-- Data supplied follows --

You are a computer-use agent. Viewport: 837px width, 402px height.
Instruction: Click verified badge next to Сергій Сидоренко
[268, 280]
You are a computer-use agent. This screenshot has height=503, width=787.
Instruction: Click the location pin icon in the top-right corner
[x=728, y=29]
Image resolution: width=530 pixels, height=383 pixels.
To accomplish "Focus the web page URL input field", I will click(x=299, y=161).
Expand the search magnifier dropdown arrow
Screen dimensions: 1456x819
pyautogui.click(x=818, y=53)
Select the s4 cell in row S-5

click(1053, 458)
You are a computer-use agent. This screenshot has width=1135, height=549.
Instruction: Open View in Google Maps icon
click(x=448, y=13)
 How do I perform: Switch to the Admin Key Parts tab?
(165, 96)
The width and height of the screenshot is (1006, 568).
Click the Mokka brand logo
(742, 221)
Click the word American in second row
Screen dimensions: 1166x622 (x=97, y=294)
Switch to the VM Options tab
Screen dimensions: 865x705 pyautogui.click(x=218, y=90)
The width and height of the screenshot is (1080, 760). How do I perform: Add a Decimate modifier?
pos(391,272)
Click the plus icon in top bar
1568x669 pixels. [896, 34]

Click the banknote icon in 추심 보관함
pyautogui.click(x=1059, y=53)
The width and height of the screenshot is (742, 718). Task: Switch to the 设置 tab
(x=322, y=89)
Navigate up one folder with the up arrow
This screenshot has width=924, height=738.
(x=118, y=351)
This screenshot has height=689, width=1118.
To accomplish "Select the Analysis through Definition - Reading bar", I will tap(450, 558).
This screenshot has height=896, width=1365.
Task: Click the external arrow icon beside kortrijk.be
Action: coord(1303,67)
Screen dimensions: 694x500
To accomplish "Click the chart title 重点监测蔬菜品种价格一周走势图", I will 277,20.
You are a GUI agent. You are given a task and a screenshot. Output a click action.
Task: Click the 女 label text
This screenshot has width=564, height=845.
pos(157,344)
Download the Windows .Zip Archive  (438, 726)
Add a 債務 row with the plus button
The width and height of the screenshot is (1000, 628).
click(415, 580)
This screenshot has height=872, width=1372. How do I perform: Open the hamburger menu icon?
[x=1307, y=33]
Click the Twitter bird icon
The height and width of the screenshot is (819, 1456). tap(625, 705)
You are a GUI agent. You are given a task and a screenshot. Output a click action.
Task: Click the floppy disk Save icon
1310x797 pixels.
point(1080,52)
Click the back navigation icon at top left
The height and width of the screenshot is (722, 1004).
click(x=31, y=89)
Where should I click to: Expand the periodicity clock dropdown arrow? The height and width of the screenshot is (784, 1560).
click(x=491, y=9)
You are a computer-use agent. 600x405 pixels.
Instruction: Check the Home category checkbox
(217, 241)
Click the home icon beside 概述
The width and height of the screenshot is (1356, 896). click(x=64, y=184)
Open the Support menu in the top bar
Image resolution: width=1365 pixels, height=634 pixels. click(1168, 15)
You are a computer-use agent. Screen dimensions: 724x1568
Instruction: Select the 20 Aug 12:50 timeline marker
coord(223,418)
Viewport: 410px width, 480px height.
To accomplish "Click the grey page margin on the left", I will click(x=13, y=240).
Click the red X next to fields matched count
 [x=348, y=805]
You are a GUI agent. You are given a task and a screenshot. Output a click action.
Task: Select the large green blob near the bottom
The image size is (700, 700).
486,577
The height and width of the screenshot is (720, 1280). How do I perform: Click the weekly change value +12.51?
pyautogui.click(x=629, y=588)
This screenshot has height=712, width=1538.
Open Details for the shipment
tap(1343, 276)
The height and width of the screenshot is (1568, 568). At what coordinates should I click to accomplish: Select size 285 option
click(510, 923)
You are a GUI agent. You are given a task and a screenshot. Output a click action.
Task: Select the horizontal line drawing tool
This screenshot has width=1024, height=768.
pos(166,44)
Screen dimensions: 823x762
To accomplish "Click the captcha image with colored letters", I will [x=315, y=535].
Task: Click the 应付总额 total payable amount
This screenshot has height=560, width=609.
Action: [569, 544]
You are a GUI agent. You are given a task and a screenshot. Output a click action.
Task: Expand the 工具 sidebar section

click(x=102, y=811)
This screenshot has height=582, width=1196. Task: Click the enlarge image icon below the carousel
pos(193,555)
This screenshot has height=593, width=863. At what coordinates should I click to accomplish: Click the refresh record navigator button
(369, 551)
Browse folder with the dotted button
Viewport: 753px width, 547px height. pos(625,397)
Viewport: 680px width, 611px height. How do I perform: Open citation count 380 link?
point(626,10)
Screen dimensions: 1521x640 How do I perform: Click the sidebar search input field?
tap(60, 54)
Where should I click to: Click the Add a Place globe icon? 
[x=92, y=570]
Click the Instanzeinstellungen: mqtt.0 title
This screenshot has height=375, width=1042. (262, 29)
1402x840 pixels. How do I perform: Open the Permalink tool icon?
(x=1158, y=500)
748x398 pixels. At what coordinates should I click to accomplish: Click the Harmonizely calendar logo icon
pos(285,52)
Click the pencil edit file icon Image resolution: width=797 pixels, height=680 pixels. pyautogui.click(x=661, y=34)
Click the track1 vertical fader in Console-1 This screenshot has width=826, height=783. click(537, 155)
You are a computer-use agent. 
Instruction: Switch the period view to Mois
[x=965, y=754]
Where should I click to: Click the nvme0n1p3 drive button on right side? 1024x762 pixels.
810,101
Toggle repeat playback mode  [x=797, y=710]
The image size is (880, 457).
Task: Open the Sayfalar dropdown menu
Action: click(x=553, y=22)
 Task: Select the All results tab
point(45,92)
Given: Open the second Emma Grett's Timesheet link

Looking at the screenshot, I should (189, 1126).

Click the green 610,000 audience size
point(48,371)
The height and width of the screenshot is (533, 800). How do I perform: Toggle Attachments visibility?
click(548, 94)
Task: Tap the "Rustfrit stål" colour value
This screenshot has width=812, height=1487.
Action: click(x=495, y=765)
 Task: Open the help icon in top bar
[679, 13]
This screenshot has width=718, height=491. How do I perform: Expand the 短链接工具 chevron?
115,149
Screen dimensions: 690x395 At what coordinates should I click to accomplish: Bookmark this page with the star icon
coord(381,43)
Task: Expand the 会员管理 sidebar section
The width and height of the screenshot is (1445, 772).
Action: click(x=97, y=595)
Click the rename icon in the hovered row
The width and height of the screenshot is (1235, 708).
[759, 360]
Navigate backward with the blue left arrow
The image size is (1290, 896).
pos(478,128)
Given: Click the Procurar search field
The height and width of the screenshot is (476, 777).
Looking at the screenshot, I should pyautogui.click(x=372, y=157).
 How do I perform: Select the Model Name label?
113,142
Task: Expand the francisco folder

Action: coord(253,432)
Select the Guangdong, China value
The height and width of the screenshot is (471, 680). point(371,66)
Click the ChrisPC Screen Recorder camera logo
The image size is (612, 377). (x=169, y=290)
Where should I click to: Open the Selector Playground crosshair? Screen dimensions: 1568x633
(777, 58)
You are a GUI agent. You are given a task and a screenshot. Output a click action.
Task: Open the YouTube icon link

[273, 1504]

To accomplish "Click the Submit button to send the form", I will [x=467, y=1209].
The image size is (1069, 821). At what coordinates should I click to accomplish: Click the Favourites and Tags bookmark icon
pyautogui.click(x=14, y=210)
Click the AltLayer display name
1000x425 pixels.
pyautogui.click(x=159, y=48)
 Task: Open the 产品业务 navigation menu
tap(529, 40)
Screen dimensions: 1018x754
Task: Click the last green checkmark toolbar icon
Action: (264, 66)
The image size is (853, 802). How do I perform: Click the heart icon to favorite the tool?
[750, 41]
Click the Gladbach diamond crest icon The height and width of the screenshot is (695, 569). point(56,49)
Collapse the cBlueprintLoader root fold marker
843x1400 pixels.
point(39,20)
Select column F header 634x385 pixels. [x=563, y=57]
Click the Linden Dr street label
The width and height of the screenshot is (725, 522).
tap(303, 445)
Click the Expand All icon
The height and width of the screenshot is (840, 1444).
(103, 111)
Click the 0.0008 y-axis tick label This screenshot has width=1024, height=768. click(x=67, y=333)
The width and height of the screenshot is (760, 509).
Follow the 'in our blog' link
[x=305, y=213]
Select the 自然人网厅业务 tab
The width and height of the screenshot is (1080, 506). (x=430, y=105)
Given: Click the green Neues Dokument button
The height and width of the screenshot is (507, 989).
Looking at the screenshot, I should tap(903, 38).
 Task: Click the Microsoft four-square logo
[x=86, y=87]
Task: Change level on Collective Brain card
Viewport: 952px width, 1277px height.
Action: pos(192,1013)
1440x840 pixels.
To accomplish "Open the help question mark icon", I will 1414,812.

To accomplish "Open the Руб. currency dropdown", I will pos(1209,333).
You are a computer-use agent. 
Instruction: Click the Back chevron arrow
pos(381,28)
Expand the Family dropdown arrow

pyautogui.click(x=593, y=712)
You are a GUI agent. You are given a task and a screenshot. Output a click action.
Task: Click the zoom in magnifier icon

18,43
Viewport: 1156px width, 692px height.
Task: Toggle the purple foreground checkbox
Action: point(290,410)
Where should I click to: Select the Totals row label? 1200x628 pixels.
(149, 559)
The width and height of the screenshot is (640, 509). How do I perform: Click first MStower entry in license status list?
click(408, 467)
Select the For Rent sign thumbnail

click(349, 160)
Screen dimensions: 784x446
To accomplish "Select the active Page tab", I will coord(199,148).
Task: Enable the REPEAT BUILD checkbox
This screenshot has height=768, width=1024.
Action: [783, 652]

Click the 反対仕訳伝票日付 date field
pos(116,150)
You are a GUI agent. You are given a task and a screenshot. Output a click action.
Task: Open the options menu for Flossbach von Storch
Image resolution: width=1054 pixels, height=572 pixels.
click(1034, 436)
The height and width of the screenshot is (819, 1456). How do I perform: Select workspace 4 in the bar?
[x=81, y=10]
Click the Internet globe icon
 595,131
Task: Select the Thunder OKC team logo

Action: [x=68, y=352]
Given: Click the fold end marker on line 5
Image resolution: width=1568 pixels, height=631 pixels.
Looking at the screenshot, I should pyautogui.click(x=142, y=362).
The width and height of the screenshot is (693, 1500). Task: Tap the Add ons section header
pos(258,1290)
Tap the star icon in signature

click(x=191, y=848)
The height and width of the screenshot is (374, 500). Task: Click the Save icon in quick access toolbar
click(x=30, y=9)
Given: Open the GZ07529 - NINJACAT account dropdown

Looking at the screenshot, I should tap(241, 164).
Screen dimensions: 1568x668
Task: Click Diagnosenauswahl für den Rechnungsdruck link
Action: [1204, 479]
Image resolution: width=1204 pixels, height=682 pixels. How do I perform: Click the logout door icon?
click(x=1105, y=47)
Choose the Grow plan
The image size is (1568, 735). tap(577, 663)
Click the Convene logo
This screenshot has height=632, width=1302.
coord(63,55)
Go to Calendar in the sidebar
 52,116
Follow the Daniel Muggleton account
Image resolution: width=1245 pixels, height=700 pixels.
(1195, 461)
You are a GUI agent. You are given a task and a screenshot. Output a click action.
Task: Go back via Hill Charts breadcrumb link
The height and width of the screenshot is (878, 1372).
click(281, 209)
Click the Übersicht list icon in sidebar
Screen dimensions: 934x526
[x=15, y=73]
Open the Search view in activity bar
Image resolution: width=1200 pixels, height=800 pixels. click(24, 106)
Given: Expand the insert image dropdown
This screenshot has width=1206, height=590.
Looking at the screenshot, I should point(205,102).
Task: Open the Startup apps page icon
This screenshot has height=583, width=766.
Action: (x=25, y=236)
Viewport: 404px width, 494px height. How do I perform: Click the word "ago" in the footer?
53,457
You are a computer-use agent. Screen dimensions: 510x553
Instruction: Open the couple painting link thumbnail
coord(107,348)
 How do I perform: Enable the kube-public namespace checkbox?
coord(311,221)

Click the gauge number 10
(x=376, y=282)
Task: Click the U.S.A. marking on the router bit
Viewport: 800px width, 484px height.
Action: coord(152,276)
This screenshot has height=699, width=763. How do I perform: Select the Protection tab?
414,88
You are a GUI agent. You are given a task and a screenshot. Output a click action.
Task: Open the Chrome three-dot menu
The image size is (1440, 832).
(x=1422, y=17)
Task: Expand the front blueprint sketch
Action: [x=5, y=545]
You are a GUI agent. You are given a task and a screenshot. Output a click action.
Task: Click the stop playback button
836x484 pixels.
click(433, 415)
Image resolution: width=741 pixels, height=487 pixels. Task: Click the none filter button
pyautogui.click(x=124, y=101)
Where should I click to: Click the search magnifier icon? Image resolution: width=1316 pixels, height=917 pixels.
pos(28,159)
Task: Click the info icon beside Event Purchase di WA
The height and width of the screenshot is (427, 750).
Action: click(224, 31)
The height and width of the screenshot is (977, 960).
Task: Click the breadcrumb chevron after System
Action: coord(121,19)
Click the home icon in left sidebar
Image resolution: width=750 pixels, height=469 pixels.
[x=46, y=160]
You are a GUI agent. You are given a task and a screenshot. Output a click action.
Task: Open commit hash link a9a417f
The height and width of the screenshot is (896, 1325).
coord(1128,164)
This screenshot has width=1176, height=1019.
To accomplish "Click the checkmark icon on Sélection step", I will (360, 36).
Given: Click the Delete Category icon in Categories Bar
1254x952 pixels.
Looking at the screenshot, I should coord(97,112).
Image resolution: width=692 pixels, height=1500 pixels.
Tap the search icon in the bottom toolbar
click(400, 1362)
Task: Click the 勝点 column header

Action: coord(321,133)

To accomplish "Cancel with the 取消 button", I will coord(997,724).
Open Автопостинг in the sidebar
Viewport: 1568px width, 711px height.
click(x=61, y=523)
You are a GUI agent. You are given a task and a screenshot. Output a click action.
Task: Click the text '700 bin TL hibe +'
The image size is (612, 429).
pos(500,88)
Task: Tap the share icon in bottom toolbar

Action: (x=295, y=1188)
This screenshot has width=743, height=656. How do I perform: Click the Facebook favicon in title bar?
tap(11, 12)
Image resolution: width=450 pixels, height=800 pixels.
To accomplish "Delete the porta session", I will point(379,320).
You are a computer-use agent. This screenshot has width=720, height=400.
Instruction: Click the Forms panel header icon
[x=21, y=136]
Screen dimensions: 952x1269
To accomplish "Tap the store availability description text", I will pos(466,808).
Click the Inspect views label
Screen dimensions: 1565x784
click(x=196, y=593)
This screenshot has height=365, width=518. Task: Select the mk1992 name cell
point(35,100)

-- Data supplied concluded --

*Task to complete*:
Could you restate, word for word, the lines above from the one with "Task: Select the All results tab" to the one with "Click the rename icon in the hovered row", both included?

*Reply to the task*:
 Task: Select the All results tab
point(45,92)
Given: Open the second Emma Grett's Timesheet link

Looking at the screenshot, I should (189, 1126).

Click the green 610,000 audience size
point(48,371)
The height and width of the screenshot is (533, 800). How do I perform: Toggle Attachments visibility?
click(548, 94)
Task: Tap the "Rustfrit stål" colour value
This screenshot has width=812, height=1487.
Action: click(x=495, y=765)
 Task: Open the help icon in top bar
[679, 13]
This screenshot has width=718, height=491. How do I perform: Expand the 短链接工具 chevron?
115,149
Screen dimensions: 690x395 At what coordinates should I click to accomplish: Bookmark this page with the star icon
coord(381,43)
Task: Expand the 会员管理 sidebar section
The width and height of the screenshot is (1445, 772).
Action: click(x=97, y=595)
Click the rename icon in the hovered row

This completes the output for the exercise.